Departemen Kesehatan menetapkan lima pilar penatalaksanaan diare bagi
semua kasus diare yang diderita anak balita baik yang dirawat di rumah maupun
sedang dirawat di rumah sakit, yaitu: 1. Cairan, 2. Seng, 3. Nutrisi, 4. Antibiotik,
5. Nasihat kepada orang tua. Pasien ini ditatalaksana dengan mondok bangsal
gastroenterologi anak untuk dilakukan monitoring
Terapi cairan yang diberikan pada pasien ini diberikan sesuai dengan terapi
dehidrasi ringan sedang, yaitu: Rehidrasi dapat menggunakan oralit 75ml/kgBB
dalam 3 jam pertama yaitu 75ml x 7.5kg= 564.5 ml oralit, dilanjutkan untuk
mengganti kehilangan cairan setiap diare cair sebanyak 5-10ml/kgBB yaitu 10ml
x 7.5 kg = 75 ml tiap buang air besar. Namun karena pasien sulit untuk minum
peroral akibat rewel, maka diberikan rehidrasi parenteral (intravena) dengan
menggunakan IVFD Asering (200ml/kg/hari) = 200ml x 7.5 kg= 1500 ml / hari ≈
66 ml/jam selama 24 jam.
Sejak tahun 2004, WHO dan UNICEF telah menganjurkan penggunaan seng
pada anak berusia >6 bulan dengan diare dengan dosis 20 mg perhari selama 10 –
14 hari, dan pada bayi <6 bulan dengan dosis 10 mg perhari selama 10 – 14 hari
(Soebagyo dan Santoso, 2009). Suplementasi seng telah terbukti mampu
memperingan durasi dan keparahan diare serta kemungkinan infeksi selanjutnya
selama 2-3 bulan berikutnya (Khan dan Sellen, 2011).
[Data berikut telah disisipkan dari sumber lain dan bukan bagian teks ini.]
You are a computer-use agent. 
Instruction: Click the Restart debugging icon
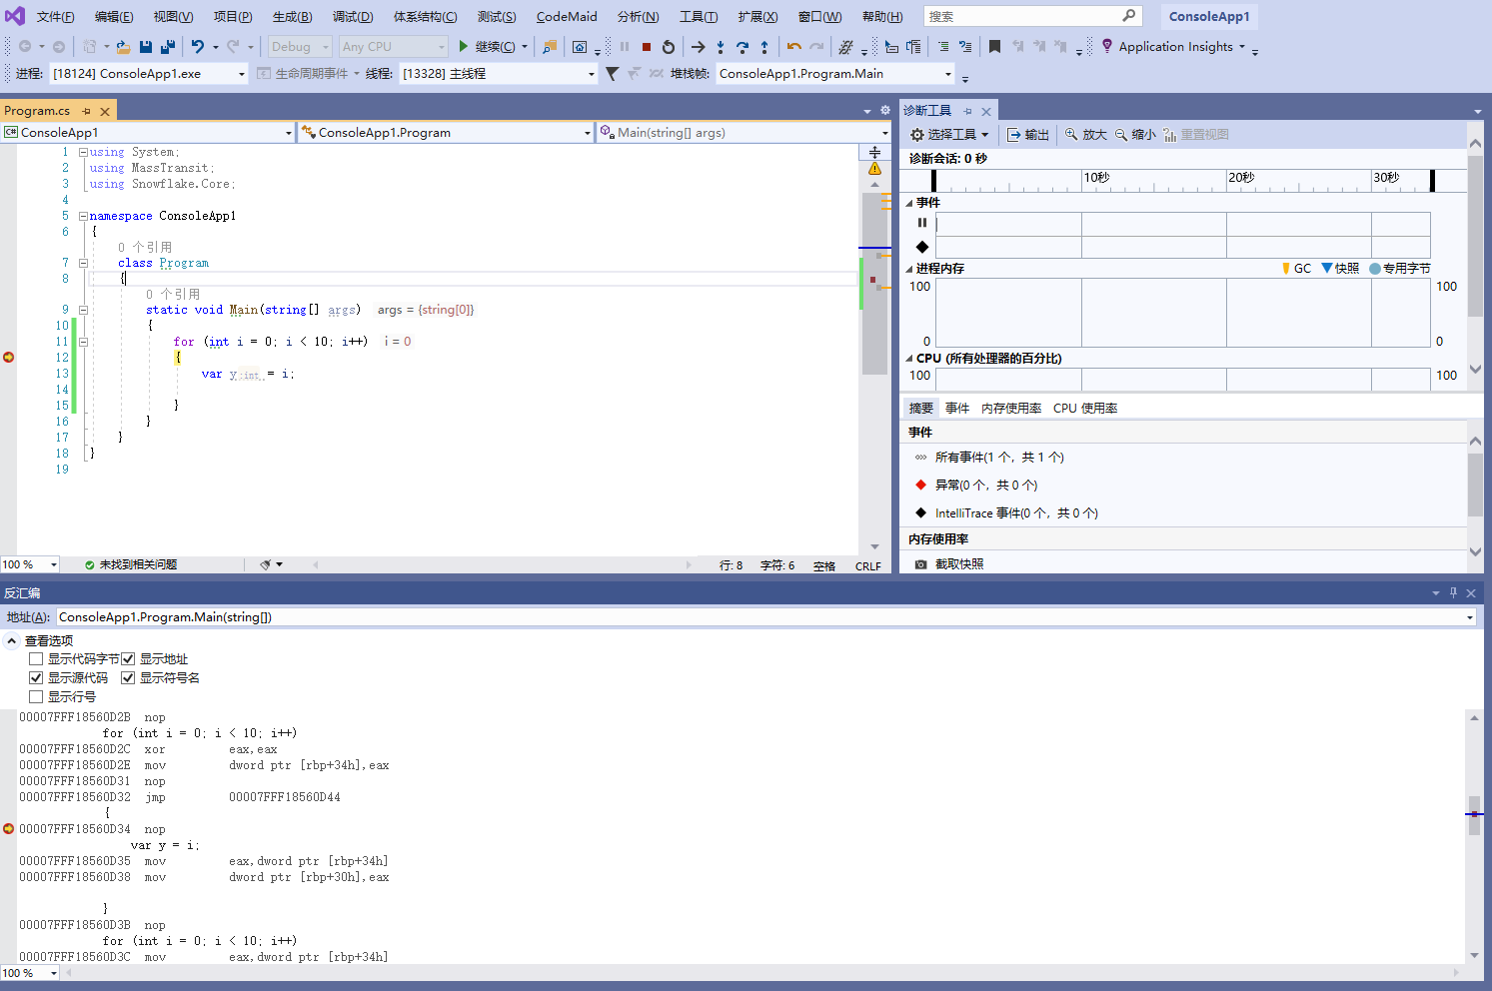pyautogui.click(x=669, y=47)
ASI merupakan nutrisi yang digunakan sebagai terapi pada pasien ini. Bayi
yang minum ASI harus diteruskan sesering mungkin dan selama anak mau. Bayi
yang tidak minum ASI harus diberi susu yang biasa diminum paling tidak setiap 3
jam. Pengenceran susu atau penggunaan susu rendah atau bebas laktosa secara
rutin tidak diperlukan. Pemberian susu rendah laktosa atau bebas laktosa mungkin
diperlukan untuk sementara bila pemberian susu menyebabkan diare timbul
kembali atau bertambah hebat sehingga terjadi dehidrasi lagi (Soebagyo dan
Santoso, 2009). Pasien ini mendapatkan terapi diet Air Susu Ibu (ASI) dan Air
Susu Buatan (ASB).
Antibiotik diberikan jika ada indikasi saja, misalnya disentri (diare
berdarah) atau kolera. Pemberian antibiotik tidak rasional akan mengganggu
keseimbangan flora usus sehingga dapat memperpanjang lama diare dan
Clostridium defficile akan tumbuh yang menyebabkan diare sulit disembuhkan
(IDAI, 2009). Pasien pada kasus ini tidak mendapatkan terapi antibiotik.
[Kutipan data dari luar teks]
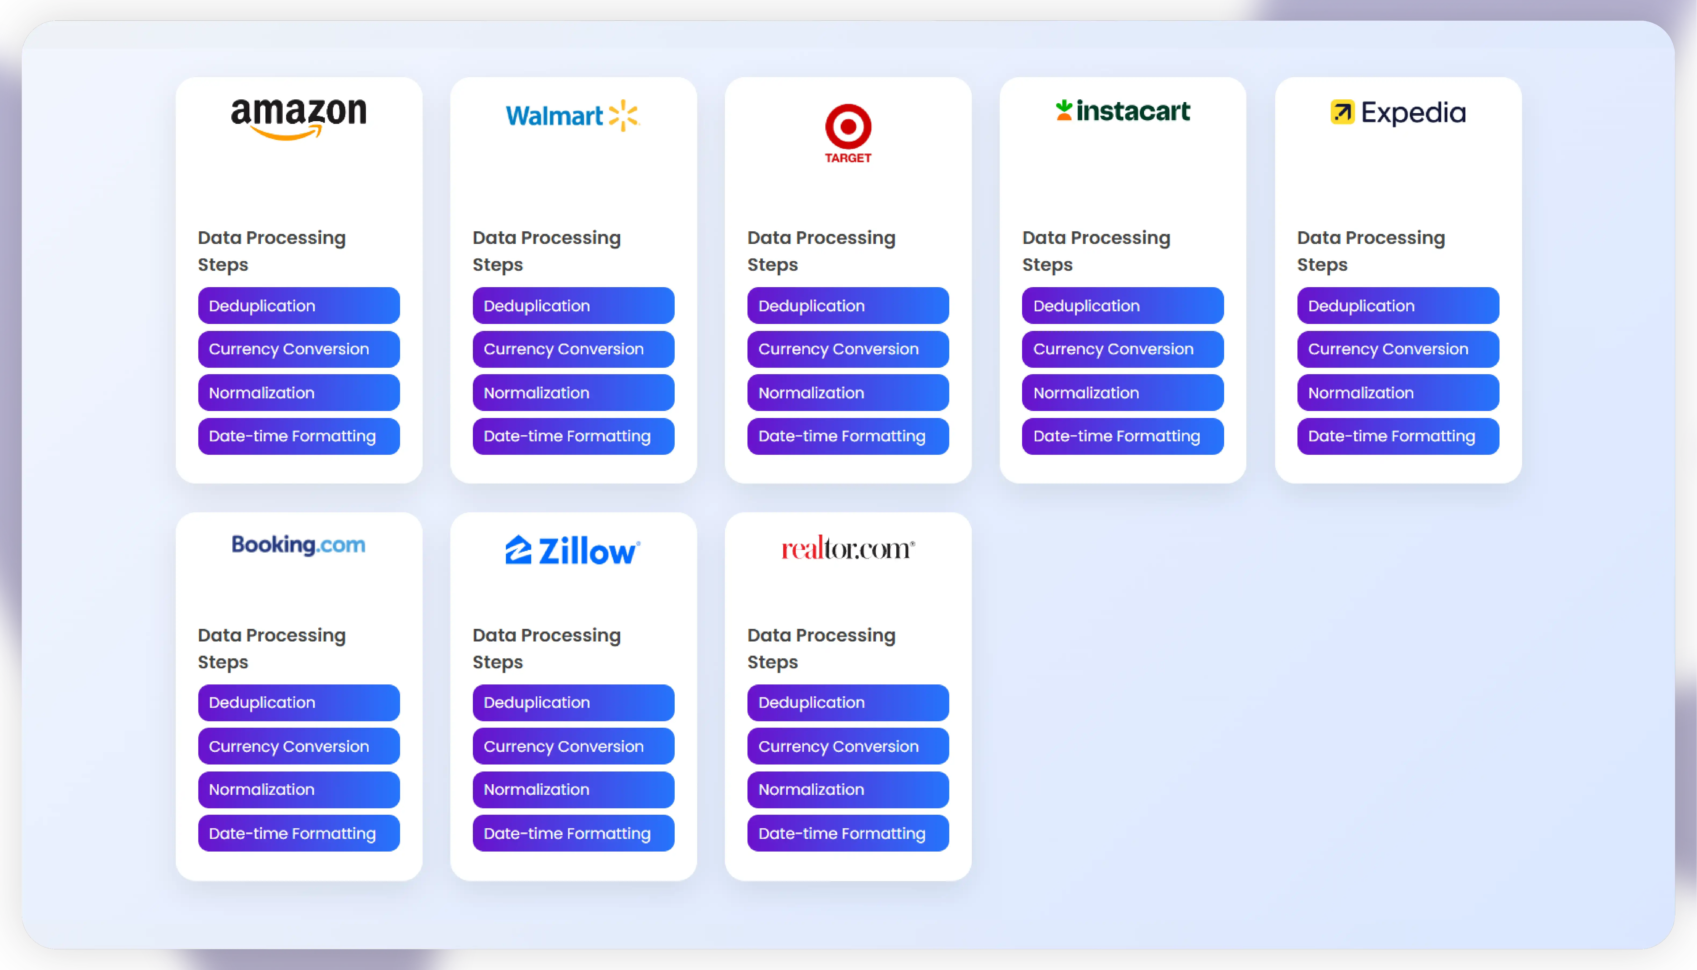The height and width of the screenshot is (970, 1697).
Task: Click the Zillow logo
Action: (572, 550)
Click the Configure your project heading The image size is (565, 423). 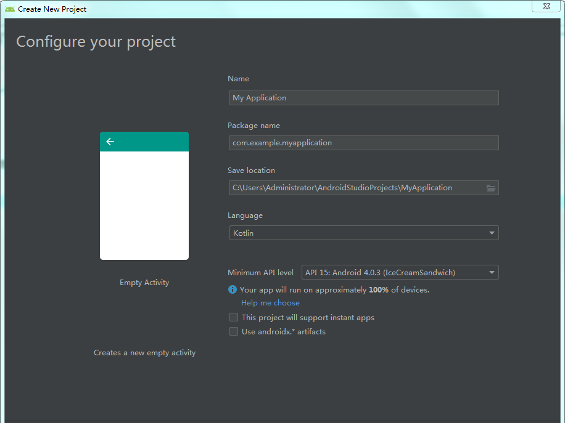coord(96,41)
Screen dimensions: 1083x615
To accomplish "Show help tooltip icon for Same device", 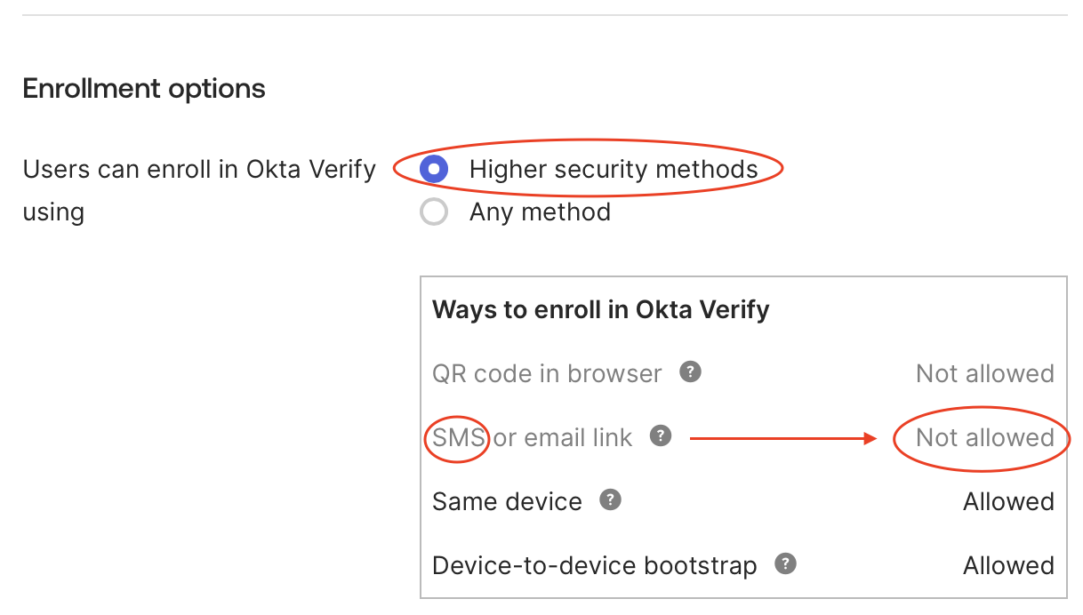I will tap(610, 500).
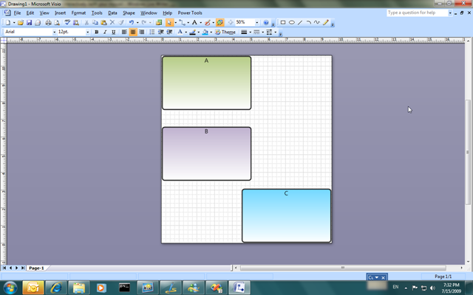Activate the Freeform curve tool
473x295 pixels.
tap(317, 23)
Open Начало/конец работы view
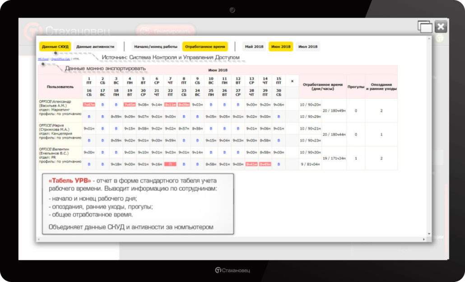 pyautogui.click(x=156, y=46)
Pemberian obat pada pasien ini berupa terapi simtomatis diberikan antipiretik
dengan pilihan parasetamol 10-15mg/ kgBB/ kali apabila demam.
Nasihat kepada orang tua penting diberikan dalam penatalaksanaan diare.
Pemberian minum melalui botol lebih meningkatkan penyebaran penyakit
dibandingkan dengan pemberian ASI ekslusif. Pendidikan terhadap orang tua
yang rendah mengenai bagaimana menjaga higienitas pemberian asupan pada bayi
mempengaruhi kejadian diare (Scott et al., 2010).